De acordo com o relatório, as importações chinesas de soja dos Estados Unidos caíram para o menor patamar histórico. No acumulado de janeiro a agosto de 2025, a China comprou apenas 5,8 milhões de toneladas, uma queda de quase 80% em comparação com as 26,5 milhões de toneladas do mesmo período de 2024.
Enquanto os embarques dos EUA minguaram, o Brasil exportou mais de 77 milhões de toneladas de soja para a China no mesmo intervalo. A Argentina também aumentou suas vendas após suspender temporariamente um imposto de exportação, medida que reverteu quando as vendas ultrapassaram US$ 7 bilhões.

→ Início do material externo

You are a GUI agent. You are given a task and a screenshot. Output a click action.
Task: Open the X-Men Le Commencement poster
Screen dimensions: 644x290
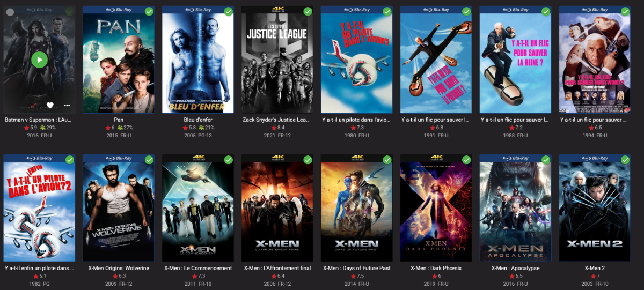[198, 208]
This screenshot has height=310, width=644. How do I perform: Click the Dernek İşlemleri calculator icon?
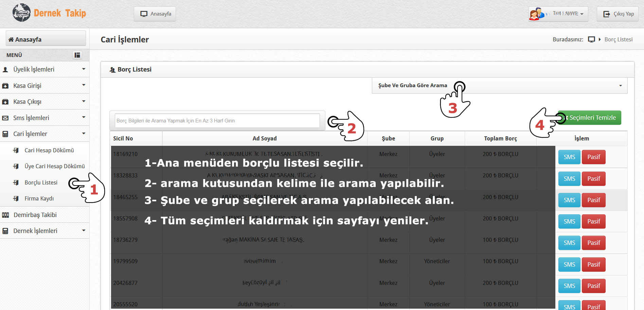click(5, 231)
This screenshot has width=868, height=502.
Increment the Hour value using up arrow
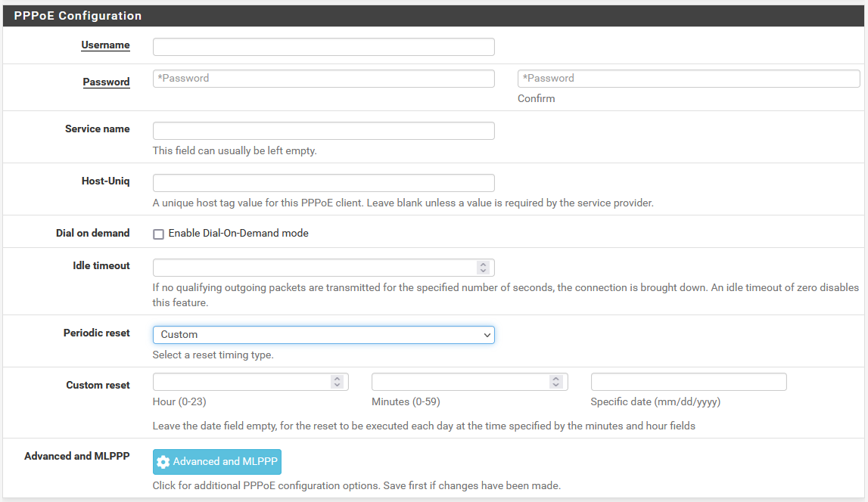pos(337,379)
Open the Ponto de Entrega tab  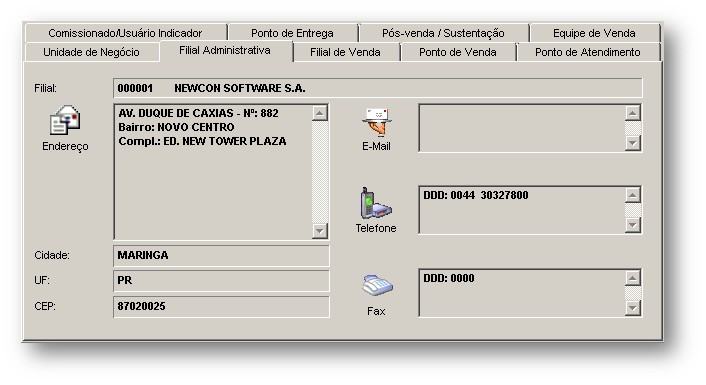point(292,33)
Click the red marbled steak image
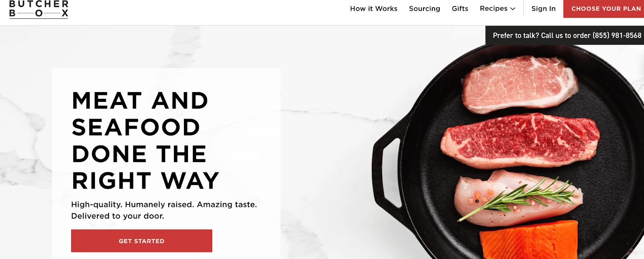The image size is (644, 259). [520, 141]
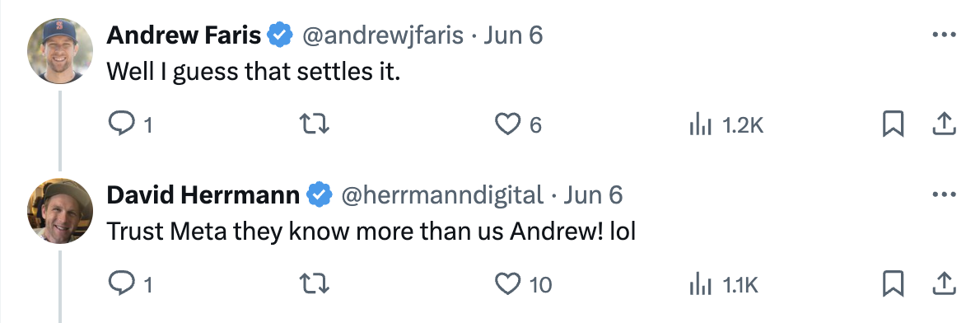980x323 pixels.
Task: Share David Herrmann's tweet
Action: (944, 284)
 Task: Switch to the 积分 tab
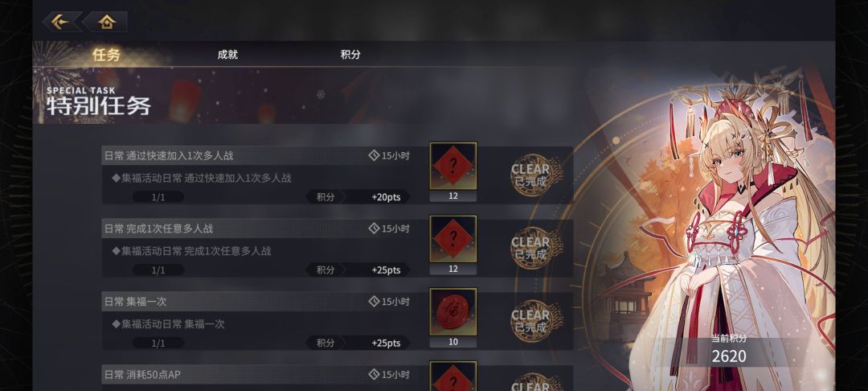[x=350, y=54]
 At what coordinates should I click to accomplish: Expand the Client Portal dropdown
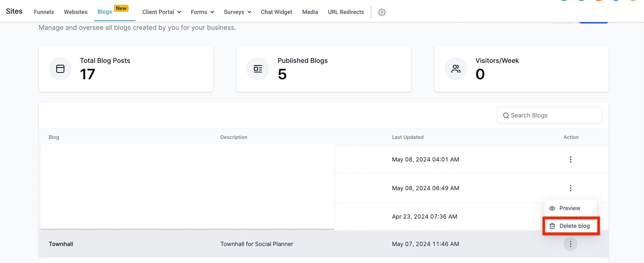[161, 12]
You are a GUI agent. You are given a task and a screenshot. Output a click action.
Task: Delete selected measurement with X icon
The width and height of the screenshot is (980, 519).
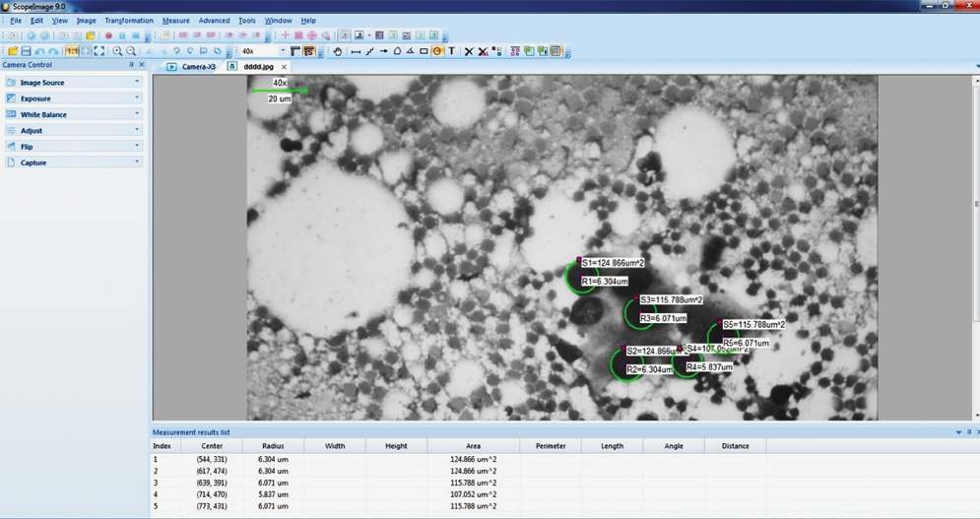[469, 51]
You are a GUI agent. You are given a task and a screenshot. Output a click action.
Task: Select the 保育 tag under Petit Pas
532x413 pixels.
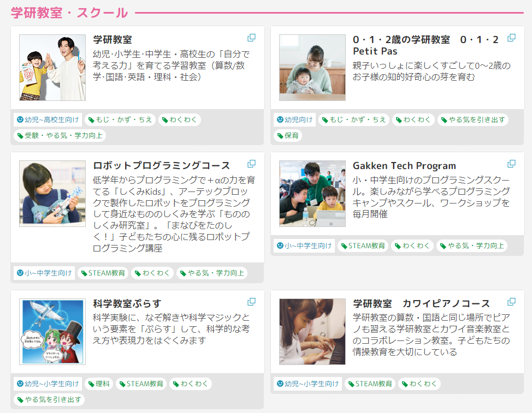tap(288, 135)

A federação americana ressalta que essa retração não é um evento isolado. Ela é resultado de uma política de diversificação de fornecedores que a China vem implementando desde 2018, quando a primeira guerra comercial foi iniciada pelo governo Trump.

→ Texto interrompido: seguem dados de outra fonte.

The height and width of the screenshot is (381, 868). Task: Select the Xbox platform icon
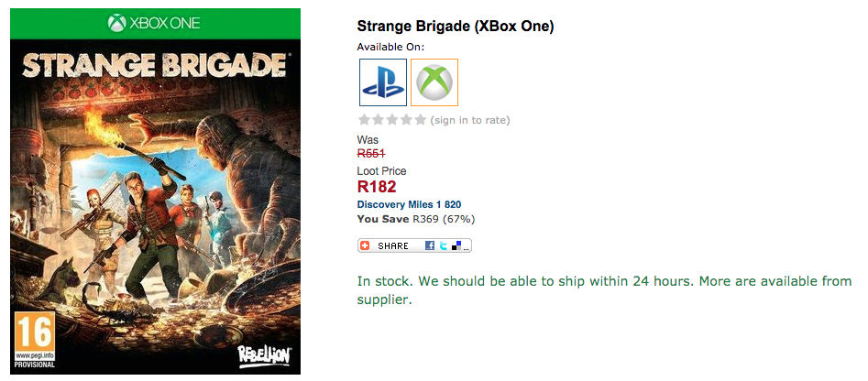coord(434,82)
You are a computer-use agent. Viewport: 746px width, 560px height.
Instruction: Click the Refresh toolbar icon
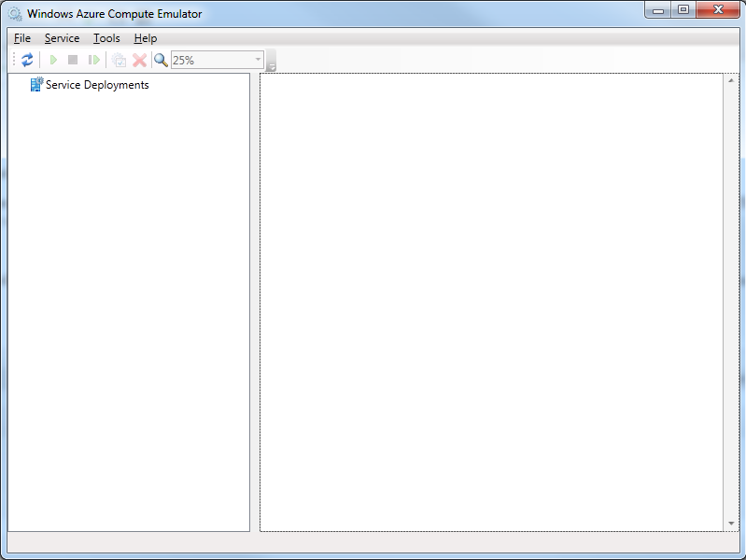27,60
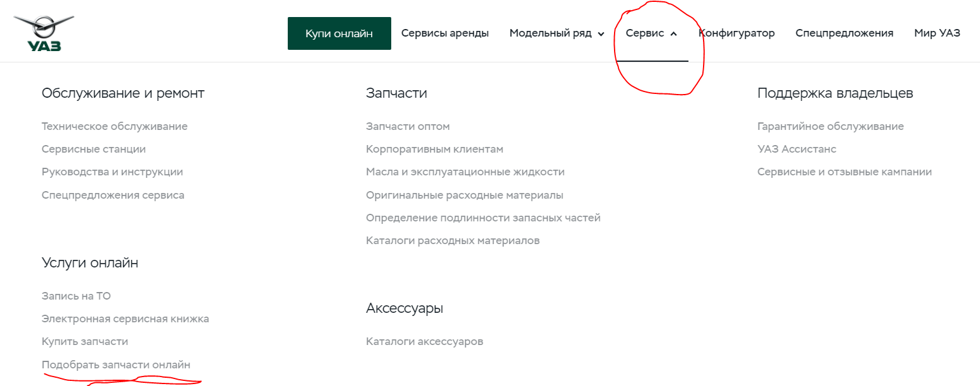Select the Сервисные станции link

pos(93,149)
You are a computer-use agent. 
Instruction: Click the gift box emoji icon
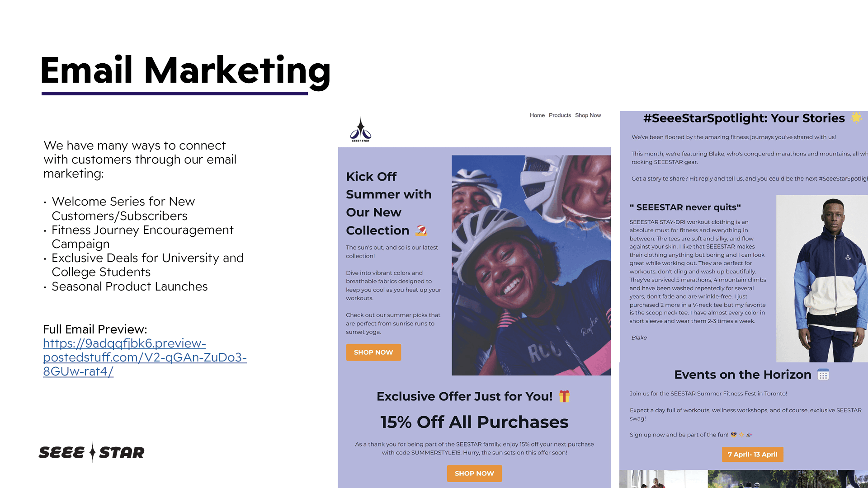[564, 396]
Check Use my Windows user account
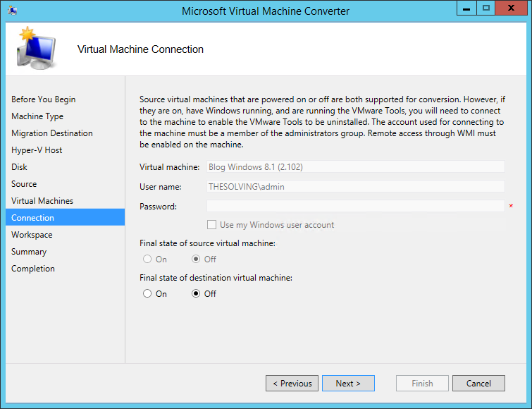532x409 pixels. (x=211, y=225)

Os impactos dessa mudança são amplos.l, pois além da soja, as exportações norte-americanas de milho, trigo e sorgo para a China chegaram a zero em 2025. As vendas de carne suína e algodão também permanecem em níveis baixos. O Departamento de Agricultura dos EUA projeta que o valor total das exportações agrícolas para o país asiático cairá para US$ 17 bilhões em 2025, o menor nível desde 2018.
Em resposta à crise, o governo Trump prepara um novo pacote de auxílio financeiro aos produtores rurais, similar ao de 2019. Paralelamente, os agricultores americanos também enfrentam a queda nos preços das commodities e o aumento dos custos logísticos. A renda agrícola nos EUA deve atingir, em 2025, o menor valor desde 2007.